Bankruptcy attorneys and trustees in Chapter 13 cases rarely get paid for all their time and are coerced into indentured servitude to bankruptcy filers due to standardize fee schedules. Bankruptcy attorneys are coerced into accepting what are called “no look” fees that are not approved pursuant to Section 330(a)(4)(B), the bankruptcy attorneys’ statutory right to payment under the Bankruptcy Code, and are more or less indentured servants to the bankruptcy filers whims. For some reason attorneys that file bankruptcy for people are not supposed to get paid for their time like other areas of the law. If you diligent communicate with your client directly and answer every email, respond to every call and ask as many times as it takes for documents or information that are necessary and for your client’s benefit in the case you may or may not be compensated for this time. The number one complaint against attorneys is lack of communication but if you communicate too much look out. The process of getting fees approved pursuant to Section 330(a)(4)(B) of the Bankruptcy Code is a financial burden alone as well. An fee application has to be prepared, with a notice, declaration in support with timesheets detailing what every minute is based on. Some judges will request you appear in person guaranteeing that you cannot be fully compensated for your time given they limit the attorneys’ fees and costs of applying for compensation. Then the chapter 13 attorney has to get paid in many cases for years after the chapter 13 case is filed letting inflation and the time value of money eat away at turning a profit. As a result these unfortunate truths keeps debtors attorneys’ fees and costs in Chapter 13 cases at less than half of just the initial retainer most Chapter 11 bankruptcy attorneys charge for a similar reorganization in Chapter 11.
I have heard an argument that in the end bankruptcy attorney fees all even out because some cases do not require a lot of work and other cases require more. Basic statistics provide that this is not true for the vast majority of bankruptcy attorneys given the number of cases they file each year. It would take filing hundreds and hundreds of cases each month for a statistical mean like a coin flip actually being a 50\50 chance of heads or tails. Look it up since you probably do not believe me. Most bankruptcy attorneys are not bankruptcy mills but have small firms providing personal service to their clients as it should be. Where is this going? The debt limitations should be higher to allow more people to “adjust” their debts in Chapter 13 and not be forced into a more expensive Chapter 11 reorganization . . . . . .

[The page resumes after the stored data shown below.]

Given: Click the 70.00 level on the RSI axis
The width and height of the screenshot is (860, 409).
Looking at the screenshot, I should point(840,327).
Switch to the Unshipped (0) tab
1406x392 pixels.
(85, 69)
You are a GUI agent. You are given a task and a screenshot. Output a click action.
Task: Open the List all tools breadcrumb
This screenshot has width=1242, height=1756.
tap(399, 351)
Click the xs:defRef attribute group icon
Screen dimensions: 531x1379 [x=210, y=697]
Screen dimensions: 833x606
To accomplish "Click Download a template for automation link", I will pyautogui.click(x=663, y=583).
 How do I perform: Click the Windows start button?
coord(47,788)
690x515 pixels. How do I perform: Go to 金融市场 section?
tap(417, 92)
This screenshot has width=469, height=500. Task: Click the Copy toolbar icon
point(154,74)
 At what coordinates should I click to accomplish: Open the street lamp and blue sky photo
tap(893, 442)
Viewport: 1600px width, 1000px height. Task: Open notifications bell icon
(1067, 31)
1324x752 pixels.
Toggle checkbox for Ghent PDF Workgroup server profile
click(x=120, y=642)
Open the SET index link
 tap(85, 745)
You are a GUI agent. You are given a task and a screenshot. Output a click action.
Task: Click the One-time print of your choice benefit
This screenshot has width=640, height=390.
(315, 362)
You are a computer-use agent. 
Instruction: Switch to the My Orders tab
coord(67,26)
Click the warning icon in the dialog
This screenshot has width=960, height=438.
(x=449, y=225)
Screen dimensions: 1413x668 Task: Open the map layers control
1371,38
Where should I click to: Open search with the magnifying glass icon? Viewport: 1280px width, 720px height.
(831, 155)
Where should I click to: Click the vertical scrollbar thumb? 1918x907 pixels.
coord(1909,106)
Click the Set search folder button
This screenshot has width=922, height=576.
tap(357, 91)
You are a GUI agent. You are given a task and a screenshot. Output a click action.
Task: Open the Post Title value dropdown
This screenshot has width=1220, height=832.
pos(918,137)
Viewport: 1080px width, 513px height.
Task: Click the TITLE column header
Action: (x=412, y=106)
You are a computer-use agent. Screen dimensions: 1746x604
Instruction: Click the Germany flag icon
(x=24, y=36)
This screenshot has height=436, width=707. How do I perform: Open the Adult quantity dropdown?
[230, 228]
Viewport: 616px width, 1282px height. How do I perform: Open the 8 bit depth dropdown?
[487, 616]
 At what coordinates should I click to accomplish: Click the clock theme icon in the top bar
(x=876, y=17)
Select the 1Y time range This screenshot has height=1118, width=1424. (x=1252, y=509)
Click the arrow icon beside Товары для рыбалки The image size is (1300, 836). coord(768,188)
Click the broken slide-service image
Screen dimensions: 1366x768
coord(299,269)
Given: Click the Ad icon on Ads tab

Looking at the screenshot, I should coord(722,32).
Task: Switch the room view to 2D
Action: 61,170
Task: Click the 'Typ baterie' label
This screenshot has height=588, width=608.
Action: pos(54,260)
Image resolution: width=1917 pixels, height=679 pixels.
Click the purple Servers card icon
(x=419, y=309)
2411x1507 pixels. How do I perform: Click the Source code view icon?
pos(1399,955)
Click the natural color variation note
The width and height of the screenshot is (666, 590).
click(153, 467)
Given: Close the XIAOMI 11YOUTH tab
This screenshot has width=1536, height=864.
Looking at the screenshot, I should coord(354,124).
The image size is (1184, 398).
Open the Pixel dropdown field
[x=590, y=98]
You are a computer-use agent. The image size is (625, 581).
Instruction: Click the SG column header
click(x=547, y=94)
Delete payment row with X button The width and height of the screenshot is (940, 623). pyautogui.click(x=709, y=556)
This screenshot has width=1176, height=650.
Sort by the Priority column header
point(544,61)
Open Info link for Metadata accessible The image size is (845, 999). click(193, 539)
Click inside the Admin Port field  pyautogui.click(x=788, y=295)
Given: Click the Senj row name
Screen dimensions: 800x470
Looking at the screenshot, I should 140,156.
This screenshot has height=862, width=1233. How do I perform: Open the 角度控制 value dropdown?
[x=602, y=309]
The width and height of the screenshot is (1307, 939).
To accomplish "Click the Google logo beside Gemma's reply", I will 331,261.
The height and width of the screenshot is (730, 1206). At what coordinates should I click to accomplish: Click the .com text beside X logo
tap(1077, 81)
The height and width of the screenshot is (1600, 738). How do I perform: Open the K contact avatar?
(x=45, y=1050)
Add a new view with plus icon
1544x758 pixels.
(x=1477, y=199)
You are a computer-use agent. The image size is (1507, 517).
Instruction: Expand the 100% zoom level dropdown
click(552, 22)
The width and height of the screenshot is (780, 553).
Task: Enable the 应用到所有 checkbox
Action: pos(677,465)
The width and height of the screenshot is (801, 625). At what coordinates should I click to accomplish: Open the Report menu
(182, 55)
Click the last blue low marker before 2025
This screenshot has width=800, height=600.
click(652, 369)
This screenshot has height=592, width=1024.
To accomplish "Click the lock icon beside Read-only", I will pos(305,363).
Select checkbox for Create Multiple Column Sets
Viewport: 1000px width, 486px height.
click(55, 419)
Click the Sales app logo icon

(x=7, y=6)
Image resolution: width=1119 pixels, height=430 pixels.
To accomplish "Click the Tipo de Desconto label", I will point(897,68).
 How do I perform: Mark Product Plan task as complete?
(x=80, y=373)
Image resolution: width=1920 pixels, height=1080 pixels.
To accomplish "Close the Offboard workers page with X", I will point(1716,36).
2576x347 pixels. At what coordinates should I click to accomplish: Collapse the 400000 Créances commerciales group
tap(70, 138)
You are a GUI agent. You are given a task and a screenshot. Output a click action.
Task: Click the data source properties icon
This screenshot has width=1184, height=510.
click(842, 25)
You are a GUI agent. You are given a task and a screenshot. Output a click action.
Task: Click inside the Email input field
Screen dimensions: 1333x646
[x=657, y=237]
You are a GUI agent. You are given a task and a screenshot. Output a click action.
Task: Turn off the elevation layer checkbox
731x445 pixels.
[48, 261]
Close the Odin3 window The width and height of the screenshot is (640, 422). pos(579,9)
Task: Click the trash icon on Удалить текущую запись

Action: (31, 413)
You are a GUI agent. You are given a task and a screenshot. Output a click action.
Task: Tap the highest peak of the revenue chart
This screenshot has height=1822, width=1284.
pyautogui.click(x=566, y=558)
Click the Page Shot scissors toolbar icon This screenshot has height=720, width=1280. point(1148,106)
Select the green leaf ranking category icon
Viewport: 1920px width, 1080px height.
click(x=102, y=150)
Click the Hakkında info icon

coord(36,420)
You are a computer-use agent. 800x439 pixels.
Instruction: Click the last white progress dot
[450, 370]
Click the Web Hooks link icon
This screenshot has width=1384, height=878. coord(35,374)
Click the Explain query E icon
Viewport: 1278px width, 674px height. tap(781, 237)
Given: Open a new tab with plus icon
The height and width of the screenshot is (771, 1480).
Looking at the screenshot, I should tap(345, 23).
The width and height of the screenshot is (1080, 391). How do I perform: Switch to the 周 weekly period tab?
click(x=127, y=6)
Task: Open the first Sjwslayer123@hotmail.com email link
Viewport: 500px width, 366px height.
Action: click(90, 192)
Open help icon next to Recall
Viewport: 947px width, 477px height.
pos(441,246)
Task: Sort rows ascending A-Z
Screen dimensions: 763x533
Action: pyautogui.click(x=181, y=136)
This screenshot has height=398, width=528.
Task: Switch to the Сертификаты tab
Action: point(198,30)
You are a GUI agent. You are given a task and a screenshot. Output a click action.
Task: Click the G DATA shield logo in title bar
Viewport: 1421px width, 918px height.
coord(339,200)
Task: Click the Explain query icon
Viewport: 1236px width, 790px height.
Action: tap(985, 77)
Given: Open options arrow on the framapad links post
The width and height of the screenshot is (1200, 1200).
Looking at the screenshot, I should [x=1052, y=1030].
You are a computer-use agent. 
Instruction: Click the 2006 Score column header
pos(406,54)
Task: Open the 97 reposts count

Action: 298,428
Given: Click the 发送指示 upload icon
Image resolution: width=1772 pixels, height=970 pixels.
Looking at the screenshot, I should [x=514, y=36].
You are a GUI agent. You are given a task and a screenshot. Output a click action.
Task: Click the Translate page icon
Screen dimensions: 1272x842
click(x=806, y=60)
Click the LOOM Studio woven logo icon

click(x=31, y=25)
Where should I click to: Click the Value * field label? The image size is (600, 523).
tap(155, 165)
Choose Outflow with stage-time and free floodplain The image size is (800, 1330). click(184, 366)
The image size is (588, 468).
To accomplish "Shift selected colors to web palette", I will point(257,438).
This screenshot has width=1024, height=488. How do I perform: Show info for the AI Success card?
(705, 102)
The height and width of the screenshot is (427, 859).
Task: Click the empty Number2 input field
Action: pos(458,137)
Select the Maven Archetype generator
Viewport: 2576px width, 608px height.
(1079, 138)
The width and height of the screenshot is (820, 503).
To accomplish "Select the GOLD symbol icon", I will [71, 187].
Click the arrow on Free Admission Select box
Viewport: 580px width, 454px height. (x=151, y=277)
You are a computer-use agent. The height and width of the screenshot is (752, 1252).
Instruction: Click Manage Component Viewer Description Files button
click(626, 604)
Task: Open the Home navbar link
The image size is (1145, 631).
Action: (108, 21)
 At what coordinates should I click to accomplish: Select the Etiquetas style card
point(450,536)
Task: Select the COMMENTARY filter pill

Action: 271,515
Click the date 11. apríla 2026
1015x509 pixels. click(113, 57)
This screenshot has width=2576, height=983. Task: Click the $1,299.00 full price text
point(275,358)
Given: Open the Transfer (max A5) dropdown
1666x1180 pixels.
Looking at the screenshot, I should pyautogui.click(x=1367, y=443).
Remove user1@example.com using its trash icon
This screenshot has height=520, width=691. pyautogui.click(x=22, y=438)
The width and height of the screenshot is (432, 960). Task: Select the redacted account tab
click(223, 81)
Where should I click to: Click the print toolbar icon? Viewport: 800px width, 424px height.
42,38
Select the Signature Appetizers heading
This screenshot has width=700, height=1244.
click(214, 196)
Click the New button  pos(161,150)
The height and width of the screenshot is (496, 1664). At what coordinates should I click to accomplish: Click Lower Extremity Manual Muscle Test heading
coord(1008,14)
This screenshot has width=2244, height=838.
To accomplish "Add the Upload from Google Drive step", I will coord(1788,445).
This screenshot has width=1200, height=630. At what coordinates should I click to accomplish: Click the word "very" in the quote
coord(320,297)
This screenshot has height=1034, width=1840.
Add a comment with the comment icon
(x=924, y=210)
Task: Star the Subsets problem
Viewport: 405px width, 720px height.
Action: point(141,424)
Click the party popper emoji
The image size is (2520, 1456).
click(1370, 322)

Chapter 13 Trustee’s only get a percentage of the monthly Chapter 13 Plan payment so they too are forced to be indentured servants to the bankruptcy filer, or their attorney, and are forced to work for a set amount no matter how much work must be done in the Chapter 13 debt adjustment case…… These things are good for the Chapter 13 bankruptcy filer to keep the costs down though as compared to a Chapter 11 reorganization.
So while a typical Chapter 13 case will cost the bankruptcy filer between $4,000 to $6,000 while a typical Chapter 11 attorney retainer starts at $10,000 and the fees and costs only goes up from there plus United States Trustee fees….
Chapter 13 is a far better deal regarding costs than Chapter 11.
What Can Be Done To Fix The Problem?
The debt limitations need to be jurisdictional or county to county. It still will not be perfect. Nothing in life is but at least the debt limitations under Section 109(e) will be based upon circumstances that exist in that particular area and not some blanket limitation nationwide that cannot possibly serve its purpose. The cookie cutter approach creates discrimination and unequal results. It always will.